Aesthetic encounters in the Boston area and sometimes beyond

Murder On The Orient Express

August 27, 2019 by admin Leave a Comment

Play (2017)
Adapted by Ken Ludwig
from the novel (1934) by Agatha Christie

Directed by Shaun Kerrison

Ogunquit Playhouse
Ogunquit, Maine
August 14-31, 2019

Scenic Design: Beowulf Boritt; Lighting Design: Richard Latta; Sound Design: Kevin Heard; Projection Design: Jason Lee Courson

With Steven Rattazzi (Hercule Poirot), Olev Aleksander (Head Waiter), Andrew Dits (Samuel Ratchett, Colonel Arbuthnot), Patricia Nooonan (Mary Debenham), Ruth Gottschall (Helen Hubbard), Stephen James Anthony (Hector MacQueen), Christopher Gurr (Monsieur Bouc), Olev Aleksander (Michel, the Conductor), Anita Gillette (Princess Dragomiroff), Anna Temple (Greta Ohlsson), Kate Loprest (Countess Andrenyi)

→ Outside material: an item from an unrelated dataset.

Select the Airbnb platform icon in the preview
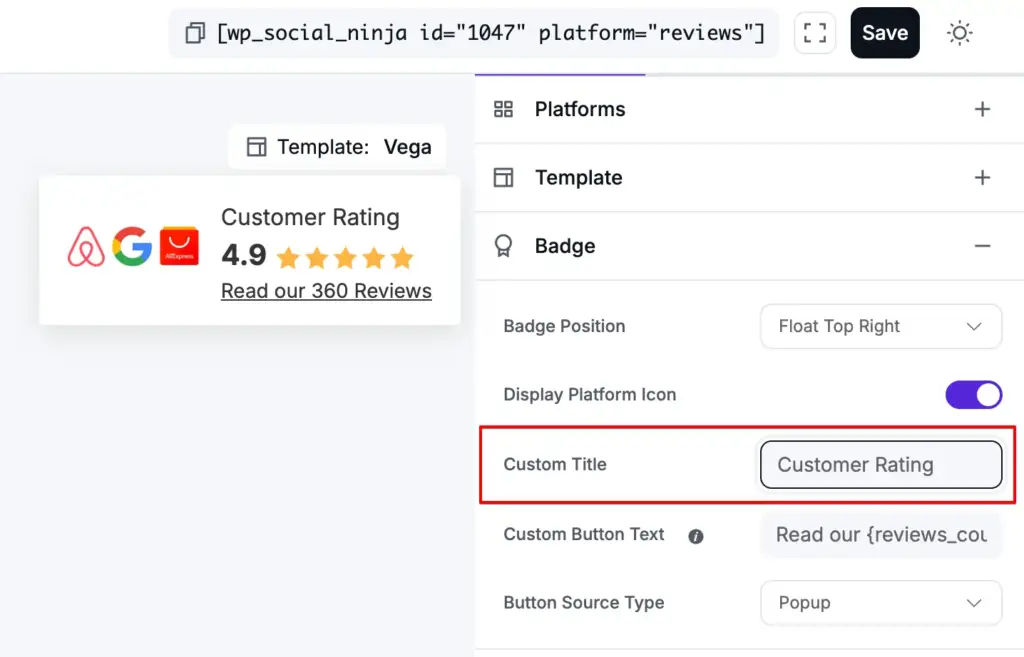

Steven Rattazzi as Hercule Poirot, Christopher Gurr as Monsiuer Bouc in 'Murder on the Orient Express'
Steven Rattazzi as Hercule Poirot
Christopher Gurr as Monsiuer Bouc
in “Murder on the Orient Express”
Photo: Jay Goldsmith
Courtesy of Ogunquit Playhouse
A wonderfully staged version of the classic Agatha Christie railroad mystery with a distinctive Inspector Poirot.

A lot of strange and interesting people find themselves on the great Orient Express train traveling from Istanbul to Western Europe. A murder occurs and the great Christie sleuth Hercule Poirot (Steven Rattazzi) is forced into trying to figure out what’s going on. Could the murderer be the sleek and exotic Countess Andrenyi (Kate Loprest), or the witty and matronly Princess Dragomiroff (Anita Gillette)? Or is something more insidious going on?

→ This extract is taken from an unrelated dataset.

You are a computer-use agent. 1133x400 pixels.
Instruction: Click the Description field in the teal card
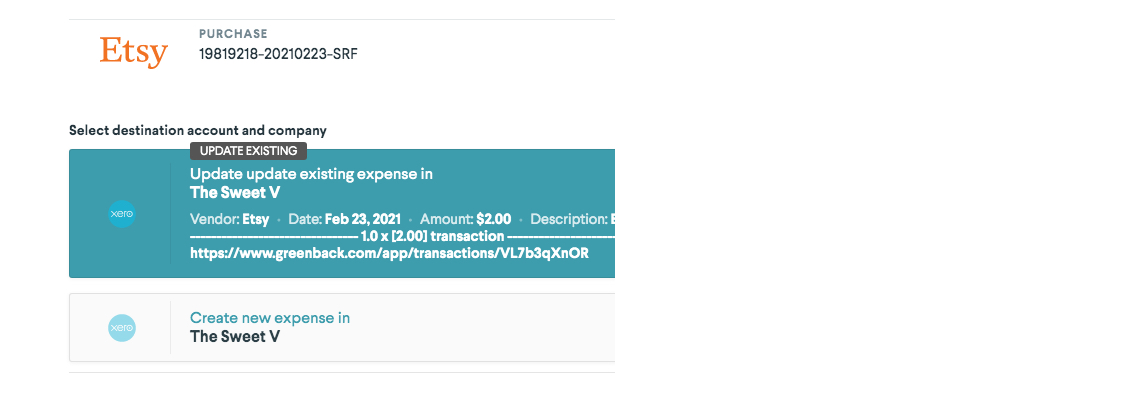click(570, 219)
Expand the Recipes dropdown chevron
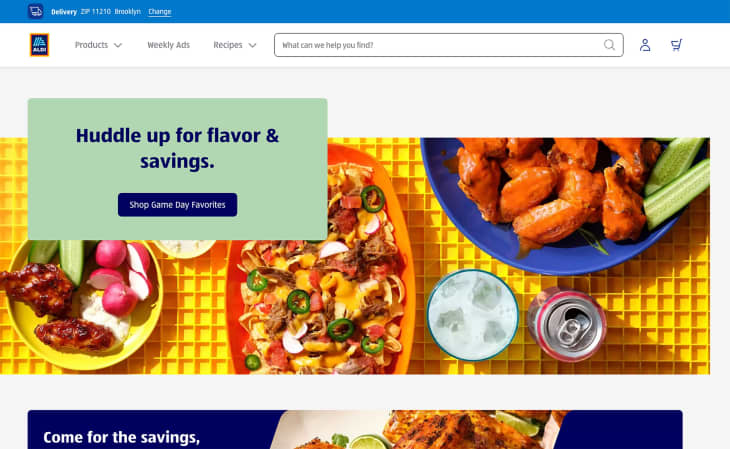730x449 pixels. [252, 45]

The great Ogunquit Playhouse has not done a straight play in twelve years. They specialize in musicals, which they can pull off to perfection. I’ve seen stunning productions of Ragtime and An American in Paris in recent years, and they keep them running off the press regularly throughout the summer.

The current production – a staged version of the Agatha Christie story made famous by the 1974 film starring Albert Finney as Hercule Poirot – brings dramatic stagecraft to Ogunquit audiences without the music but still with considerable pizzazz.

The staging in this production overseen by Beowulf Boritt is one of the stars in itself. With magical projection designed by Jason Lee Courson representing the moving train, and a set of trompe l’oeileffects involving the moving of background scenery to simulate forward motion, a great sense of the movement of the train is effected. As well, elegant set interiors representing the various train cars, along with a moving set that slides them before the expanding and contracting curtain-window, contributes to the overall effect. There are great trees in the background and even the projected simulation of snow. Altogether it creates a comprehensive sense of an exotic trainscape.

There are wonderful exotic characters in this show, but the principal distinction on stage is owned by the Hercule Poirot character as represented by Steven Rattazzi. Rattazzi has a great demeanor in this role – fussy and precise, true to the Christie character, but intense and poignant as well. Rattazzi has a bevy of facial stances that make for sudden and repeated moments of stunned humor and he pulls them all off very well.

As the beautiful and mysterious Countess Andrenyi, Kate Loprest has a persuasive edge, making the character appealingly engaging while betraying the sense that not everything that rises to the surface is a clear result of what lies beneath. When, in fact, there is a moment of revelation, Loprest’s turn away from the audience and transformation has a bit of silent magic to it which she holds very convincingly.

As the aged Princess Dragomiroff, Anita Gillette has a bunch of appealing and funny fast lines, particularly in her pointed give and take with Ruth Gottschall’s dramatically overarching Helen Hubbard.

The end of the play offers a striking denouement, with a growing sense of Poirot’s incisiveness, driven persuasively by Rattazzi’s condensed and developing focus. Poirot’s final gesture is carried off with flair and weightiness, with Rattazzi carrying the moral ambiguity of that denouement in a moment of balanced poise, with means, end and moral principles hovering around him like juggling balls thrown aloft and standing in midair.

Overall: an entertaining show with a great Poirot, an array of other entertaining characters, and some truly distinctive stagecraft.